African Climate Summit

Climate change poses significant risks to the global community, with physical effects causing substantial economic losses. Over the past decade, storms, wildfires, and floods have resulted in substantial GDP losses. Africa, in particular, faces severe climate-related challenges, including drought, desertification, and increasing cyclones, leading to displacement, migration, and food crises. The continent is also disproportionately affected by the global temperature rise and is projected to experience escalating physical climate risks. Additionally, African governments’ limited ability to respond to the climate crisis due to debt-distress and economic shocks necessitates urgent action to provide debt relief and increased liquidity.

It is crucial to shift the narrative away from a division between the Global North and the Global South in addressing the climate crisis. Collaboration and collective action are vital for all nations to combat climate change effectively. Africa is ready to contribute to global decarbonization efforts by leveraging its abundant resources, including renewable energy, critical minerals, agricultural potential, and natural capital. By harnessing these assets, Africa can drive its own green growth and support global renewable energy needs. The continent also offers a range of investment opportunities for global capital to promote decarbonization and local economic development.

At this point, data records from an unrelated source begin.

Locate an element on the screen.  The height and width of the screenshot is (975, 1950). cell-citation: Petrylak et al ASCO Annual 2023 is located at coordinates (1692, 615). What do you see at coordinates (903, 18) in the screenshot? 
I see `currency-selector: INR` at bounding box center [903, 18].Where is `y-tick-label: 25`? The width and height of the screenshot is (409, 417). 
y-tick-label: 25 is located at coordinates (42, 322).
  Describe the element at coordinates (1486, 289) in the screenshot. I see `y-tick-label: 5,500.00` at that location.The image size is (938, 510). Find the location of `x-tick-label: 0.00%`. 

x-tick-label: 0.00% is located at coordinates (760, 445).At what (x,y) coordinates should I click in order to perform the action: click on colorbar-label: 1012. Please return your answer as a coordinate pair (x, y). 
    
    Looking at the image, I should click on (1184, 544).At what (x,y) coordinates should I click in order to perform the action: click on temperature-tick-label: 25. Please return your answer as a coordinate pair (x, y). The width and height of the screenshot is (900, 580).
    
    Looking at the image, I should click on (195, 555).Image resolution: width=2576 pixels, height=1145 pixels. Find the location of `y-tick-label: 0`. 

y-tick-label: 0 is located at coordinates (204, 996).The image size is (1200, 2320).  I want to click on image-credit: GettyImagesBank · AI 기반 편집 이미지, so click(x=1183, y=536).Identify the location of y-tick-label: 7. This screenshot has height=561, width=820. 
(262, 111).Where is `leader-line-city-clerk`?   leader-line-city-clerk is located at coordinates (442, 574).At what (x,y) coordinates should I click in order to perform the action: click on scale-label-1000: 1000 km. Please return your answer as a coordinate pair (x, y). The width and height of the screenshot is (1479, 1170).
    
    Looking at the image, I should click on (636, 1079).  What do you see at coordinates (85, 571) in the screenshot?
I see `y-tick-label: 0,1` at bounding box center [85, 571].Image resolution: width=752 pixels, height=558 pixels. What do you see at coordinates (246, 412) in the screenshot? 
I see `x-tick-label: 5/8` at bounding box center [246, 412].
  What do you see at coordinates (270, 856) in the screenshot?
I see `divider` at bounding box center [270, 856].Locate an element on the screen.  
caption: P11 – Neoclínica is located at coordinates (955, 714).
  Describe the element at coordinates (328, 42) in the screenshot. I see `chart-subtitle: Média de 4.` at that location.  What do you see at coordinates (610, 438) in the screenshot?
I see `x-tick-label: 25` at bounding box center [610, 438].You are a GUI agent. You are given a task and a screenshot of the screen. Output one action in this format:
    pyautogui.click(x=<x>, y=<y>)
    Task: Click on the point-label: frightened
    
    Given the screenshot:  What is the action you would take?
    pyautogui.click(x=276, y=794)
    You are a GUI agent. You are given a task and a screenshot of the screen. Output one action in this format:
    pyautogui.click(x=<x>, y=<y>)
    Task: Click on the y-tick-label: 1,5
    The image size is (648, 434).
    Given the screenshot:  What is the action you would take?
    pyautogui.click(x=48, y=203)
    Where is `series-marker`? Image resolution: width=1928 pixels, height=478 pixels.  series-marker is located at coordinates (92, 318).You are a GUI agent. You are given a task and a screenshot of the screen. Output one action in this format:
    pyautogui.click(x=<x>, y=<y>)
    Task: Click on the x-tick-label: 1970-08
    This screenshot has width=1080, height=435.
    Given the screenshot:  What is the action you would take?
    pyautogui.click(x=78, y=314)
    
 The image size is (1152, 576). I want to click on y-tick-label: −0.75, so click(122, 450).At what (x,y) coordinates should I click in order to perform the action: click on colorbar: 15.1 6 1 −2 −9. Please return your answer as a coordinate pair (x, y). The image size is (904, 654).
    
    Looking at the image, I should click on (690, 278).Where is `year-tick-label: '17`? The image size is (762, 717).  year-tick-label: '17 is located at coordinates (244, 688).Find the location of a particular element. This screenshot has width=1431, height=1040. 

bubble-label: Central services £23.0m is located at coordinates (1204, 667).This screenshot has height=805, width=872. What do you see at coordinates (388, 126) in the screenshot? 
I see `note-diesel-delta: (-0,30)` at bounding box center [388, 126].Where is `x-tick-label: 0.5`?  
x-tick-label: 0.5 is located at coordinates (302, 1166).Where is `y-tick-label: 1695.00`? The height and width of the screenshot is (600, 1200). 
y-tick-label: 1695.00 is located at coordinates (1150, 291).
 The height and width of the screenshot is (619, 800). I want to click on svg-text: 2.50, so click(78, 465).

To achieve the necessary emissions reduction targets and ensure adequate funding for climate action, a comprehensive global funding mechanism is required. HE President Ruto advocates for targeted taxes on sectors like aviation and maritime, the removal of fossil fuel subsidies worldwide, and the implementation of a global fossil fuel tax. Additionally, the Carbon Border Adjustment Mechanisms (CBAM) can be deployed as a tax for targeted mitigation and adaptation efforts. Exploring a Financial Transactions Tax on a global scale is another potential avenue for generating significant revenue. These global taxes should be collected and pooled in a single global fund, with allocation based on achieving the highest climate impact and supporting technological innovation. Furthermore, a global governance body, independent of national interests, should oversee the fair distribution of funds.

Delivering on climate action requires the active involvement of various stakeholders. While governments and multilateral institutions play a central role, the private sector, civil society, philanthropic institutions, and local communities all have vital contributions to make. The private sector’s investment is crucial in mobilizing the necessary capital, while philanthropies can de-risk projects and drive innovation. Civil society, especially women and youth, ensures accountability, efficiency, and a science-based focus in climate action. Local and indigenous communities provide invaluable perspectives, ensuring sustainable and just development pathways align with their needs.

At the Africa Climate Summit, leaders will be called upon to make ambitious pledges and commitments. A comprehensive “Pledging and Commitment Framework” will be developed to guide these actions. By embracing ambitious ideas and making bold commitments, we have the opportunity to turn the tide on climate change, not only in Africa but also globally.